◆ **Extract**

What makes your favorite player, your favorite player?

Why do you like them?

Is it the way the play, what they accomplished, a specific moment, something they did off the ice, a personal interaction you had with them? What was it?

There has to be something that drew you to that player.

The reason I bombard you with all of these questions is because on Tuesday night in Pittsburgh Marc-Andre Fleury will be making his first appearance in the city as a visiting player. It is going to be some kind of a wild scene because in the history of the Penguins — heck, in the history of Pittsburgh sports — there are few players that will ever reach the level of popularity that Fleury had among a large portion of the city.

A lot of players — important players, good players — that were a part of Stanley Cup winning teams have returned to Pittsburgh as visitors and received a wide range of receptions. Jaromir Jagr, a legend, spent years being booed every time he touched the puck. Most players get a nice round of applause. Some get standing ovations.

None of them will compare to the one Fleury gets on Tuesday night when the roof will probably blow off the building. There will almost certainly be a non-zero number of people in the stands wearing Penguins jerseys that are actively cheering for a player in the opposing colors to win.

That relationship always fascinated me, and it still does.

Looking at his career as a player objectively there is nothing that really stands out all that much versus any other goalie from his era.

Do not get me wrong, he certainly was not a bad player, and he was always extremely durable. A goalie that could play 65-70 games a year at a — at worst — league average level is a pretty valuable commodity.

◆ **Data provided**
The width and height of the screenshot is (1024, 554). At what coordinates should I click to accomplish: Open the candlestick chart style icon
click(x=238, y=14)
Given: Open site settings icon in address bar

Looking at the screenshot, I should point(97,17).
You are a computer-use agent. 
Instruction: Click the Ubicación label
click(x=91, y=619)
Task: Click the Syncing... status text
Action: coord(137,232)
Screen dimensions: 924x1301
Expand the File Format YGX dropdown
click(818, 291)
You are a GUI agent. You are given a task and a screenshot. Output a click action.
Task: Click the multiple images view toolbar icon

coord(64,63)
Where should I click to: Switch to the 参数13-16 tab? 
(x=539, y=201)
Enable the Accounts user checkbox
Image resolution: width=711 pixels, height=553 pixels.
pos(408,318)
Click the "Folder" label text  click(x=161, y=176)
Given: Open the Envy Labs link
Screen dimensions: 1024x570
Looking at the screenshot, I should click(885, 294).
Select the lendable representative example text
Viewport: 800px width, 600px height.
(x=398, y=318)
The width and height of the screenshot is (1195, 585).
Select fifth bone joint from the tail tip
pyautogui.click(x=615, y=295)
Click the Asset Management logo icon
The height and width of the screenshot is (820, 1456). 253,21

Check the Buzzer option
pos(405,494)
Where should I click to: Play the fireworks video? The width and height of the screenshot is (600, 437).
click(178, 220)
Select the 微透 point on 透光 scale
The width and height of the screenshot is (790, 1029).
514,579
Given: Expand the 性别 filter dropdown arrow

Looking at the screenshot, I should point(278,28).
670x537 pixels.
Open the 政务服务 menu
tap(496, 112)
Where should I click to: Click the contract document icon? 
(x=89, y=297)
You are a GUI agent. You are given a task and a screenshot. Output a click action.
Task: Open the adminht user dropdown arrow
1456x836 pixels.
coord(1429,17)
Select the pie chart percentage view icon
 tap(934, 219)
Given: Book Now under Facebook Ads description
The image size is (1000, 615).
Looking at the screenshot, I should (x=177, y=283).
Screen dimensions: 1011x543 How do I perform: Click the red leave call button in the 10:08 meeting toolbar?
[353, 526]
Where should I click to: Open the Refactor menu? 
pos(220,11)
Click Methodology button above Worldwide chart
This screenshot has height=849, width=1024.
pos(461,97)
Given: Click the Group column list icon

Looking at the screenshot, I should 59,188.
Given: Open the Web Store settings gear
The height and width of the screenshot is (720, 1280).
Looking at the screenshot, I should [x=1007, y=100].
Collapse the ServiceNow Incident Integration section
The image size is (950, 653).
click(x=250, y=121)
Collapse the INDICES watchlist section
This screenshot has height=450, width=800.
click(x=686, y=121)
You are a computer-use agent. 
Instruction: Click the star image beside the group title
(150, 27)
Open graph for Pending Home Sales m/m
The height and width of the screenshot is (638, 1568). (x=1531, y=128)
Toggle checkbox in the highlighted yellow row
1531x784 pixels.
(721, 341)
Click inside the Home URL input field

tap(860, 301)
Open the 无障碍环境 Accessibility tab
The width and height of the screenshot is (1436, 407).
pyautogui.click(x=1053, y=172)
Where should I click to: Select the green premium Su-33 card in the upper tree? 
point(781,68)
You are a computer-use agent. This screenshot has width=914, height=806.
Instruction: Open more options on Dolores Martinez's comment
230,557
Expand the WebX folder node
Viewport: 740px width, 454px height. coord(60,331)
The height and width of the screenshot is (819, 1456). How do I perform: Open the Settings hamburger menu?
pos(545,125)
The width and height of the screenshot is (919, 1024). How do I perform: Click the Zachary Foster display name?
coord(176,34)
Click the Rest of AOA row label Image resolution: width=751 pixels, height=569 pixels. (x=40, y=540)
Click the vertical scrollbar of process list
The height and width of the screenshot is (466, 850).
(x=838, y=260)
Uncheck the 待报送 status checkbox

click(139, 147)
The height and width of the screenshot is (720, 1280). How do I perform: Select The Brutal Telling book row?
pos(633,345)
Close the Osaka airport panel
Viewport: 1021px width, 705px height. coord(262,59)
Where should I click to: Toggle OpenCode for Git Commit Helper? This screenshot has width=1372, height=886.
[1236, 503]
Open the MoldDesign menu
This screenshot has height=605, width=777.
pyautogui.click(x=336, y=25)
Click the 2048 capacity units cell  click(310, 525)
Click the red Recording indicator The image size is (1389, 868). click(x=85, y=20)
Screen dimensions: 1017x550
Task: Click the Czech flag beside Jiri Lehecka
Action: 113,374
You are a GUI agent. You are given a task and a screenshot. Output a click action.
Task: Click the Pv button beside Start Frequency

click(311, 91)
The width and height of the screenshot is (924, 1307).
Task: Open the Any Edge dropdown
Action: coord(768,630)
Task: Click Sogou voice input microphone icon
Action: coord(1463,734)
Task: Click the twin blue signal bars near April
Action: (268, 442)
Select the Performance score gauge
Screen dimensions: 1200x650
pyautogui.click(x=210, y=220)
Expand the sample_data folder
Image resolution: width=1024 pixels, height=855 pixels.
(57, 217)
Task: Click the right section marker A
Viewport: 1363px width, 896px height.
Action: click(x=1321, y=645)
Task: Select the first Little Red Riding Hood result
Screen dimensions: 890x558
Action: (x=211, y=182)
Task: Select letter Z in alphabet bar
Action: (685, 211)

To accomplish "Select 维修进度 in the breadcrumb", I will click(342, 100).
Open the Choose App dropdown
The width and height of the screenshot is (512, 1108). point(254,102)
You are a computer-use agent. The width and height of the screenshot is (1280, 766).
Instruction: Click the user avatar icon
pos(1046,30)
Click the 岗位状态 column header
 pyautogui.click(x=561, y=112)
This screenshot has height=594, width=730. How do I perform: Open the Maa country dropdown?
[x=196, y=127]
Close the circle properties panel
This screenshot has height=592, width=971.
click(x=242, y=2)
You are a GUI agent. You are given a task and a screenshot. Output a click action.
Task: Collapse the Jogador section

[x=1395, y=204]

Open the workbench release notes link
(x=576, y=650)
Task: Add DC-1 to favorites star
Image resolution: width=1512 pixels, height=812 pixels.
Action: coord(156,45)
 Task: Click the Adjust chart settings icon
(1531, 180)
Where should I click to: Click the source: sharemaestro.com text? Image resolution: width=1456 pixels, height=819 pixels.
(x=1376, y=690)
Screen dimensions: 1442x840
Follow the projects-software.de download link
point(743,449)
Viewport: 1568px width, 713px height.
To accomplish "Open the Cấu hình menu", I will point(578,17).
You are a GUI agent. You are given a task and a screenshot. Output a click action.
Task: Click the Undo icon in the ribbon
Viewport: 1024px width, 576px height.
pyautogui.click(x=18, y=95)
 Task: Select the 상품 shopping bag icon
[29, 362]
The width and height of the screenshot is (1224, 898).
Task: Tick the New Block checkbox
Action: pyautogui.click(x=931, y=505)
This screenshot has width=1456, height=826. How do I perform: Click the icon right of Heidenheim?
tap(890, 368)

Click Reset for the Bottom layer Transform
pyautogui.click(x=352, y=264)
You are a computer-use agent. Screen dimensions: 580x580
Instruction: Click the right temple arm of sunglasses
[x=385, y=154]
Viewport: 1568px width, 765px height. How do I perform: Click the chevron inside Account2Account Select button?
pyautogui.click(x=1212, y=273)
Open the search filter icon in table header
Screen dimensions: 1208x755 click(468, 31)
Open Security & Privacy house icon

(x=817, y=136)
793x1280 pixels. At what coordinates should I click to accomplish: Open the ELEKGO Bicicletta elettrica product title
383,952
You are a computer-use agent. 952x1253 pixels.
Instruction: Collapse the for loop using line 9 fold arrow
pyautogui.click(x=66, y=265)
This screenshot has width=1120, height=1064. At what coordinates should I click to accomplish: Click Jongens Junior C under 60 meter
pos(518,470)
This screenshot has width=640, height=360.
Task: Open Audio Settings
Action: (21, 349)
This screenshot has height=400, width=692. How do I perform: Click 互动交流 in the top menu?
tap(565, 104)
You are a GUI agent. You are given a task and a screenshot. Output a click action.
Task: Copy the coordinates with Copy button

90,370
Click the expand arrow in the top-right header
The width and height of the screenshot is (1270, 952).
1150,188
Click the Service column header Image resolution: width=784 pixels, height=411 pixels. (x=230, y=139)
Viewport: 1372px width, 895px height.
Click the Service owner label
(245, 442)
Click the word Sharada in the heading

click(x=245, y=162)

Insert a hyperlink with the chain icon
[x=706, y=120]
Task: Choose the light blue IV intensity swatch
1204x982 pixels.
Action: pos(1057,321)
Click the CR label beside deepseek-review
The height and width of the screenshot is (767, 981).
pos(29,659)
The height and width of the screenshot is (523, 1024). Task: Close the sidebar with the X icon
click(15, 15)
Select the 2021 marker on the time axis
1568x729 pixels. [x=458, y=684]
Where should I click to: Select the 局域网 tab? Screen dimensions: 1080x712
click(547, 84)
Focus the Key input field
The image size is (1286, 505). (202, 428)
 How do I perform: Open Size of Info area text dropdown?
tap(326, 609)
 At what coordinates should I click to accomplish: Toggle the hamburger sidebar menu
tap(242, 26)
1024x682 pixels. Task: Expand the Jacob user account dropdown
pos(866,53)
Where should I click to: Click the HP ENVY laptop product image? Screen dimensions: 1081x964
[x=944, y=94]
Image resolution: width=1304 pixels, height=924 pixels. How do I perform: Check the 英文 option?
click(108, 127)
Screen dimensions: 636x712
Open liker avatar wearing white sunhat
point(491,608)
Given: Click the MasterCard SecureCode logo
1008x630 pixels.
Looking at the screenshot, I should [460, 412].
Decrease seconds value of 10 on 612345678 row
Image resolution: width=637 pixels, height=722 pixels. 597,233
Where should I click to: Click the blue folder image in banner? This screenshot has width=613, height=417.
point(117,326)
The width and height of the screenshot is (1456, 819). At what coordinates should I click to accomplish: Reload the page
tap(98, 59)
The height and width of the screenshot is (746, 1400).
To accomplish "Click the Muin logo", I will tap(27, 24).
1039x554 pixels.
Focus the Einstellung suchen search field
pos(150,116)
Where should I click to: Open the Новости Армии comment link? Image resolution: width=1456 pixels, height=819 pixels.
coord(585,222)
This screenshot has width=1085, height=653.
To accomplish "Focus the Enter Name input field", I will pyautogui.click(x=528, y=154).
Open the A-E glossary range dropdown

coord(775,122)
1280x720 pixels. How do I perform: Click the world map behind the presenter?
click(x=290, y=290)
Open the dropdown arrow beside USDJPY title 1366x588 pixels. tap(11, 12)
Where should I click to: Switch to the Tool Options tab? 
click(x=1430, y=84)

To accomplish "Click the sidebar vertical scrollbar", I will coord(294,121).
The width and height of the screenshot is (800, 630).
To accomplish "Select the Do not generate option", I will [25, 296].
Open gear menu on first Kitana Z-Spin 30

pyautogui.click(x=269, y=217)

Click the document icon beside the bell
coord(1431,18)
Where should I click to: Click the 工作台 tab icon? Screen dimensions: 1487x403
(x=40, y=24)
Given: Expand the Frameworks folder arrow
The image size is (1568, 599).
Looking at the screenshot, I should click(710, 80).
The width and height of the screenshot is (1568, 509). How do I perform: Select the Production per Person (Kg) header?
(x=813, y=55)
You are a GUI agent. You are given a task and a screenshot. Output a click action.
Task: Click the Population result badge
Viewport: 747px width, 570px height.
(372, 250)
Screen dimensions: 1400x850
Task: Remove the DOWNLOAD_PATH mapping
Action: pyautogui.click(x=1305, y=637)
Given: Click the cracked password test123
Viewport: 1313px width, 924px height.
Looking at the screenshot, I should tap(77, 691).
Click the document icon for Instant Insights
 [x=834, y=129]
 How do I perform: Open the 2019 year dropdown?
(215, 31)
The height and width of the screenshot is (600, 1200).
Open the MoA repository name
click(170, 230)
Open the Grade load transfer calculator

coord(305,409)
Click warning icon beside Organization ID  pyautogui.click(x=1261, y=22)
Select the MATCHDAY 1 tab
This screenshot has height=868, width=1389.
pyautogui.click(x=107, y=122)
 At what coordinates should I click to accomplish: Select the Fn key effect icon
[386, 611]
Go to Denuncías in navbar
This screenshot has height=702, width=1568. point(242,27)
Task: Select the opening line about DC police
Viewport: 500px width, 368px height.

◆ **Set task**
Update the portion of the Marc-Andre Fleury piece starting at "The reason I" and ending at "get standing ovations.", changing "booed" to "jeered".

◆ **Final result**
The reason I bombard you with all of these questions is because on Tuesday night in Pittsburgh Marc-Andre Fleury will be making his first appearance in the city as a visiting player. It is going to be some kind of a wild scene because in the history of the Penguins — heck, in the history of Pittsburgh sports — there are few players that will ever reach the level of popularity that Fleury had among a large portion of the city.

A lot of players — important players, good players — that were a part of Stanley Cup winning teams have returned to Pittsburgh as visitors and received a wide range of receptions. Jaromir Jagr, a legend, spent years being jeered every time he touched the puck. Most players get a nice round of applause. Some get standing ovations.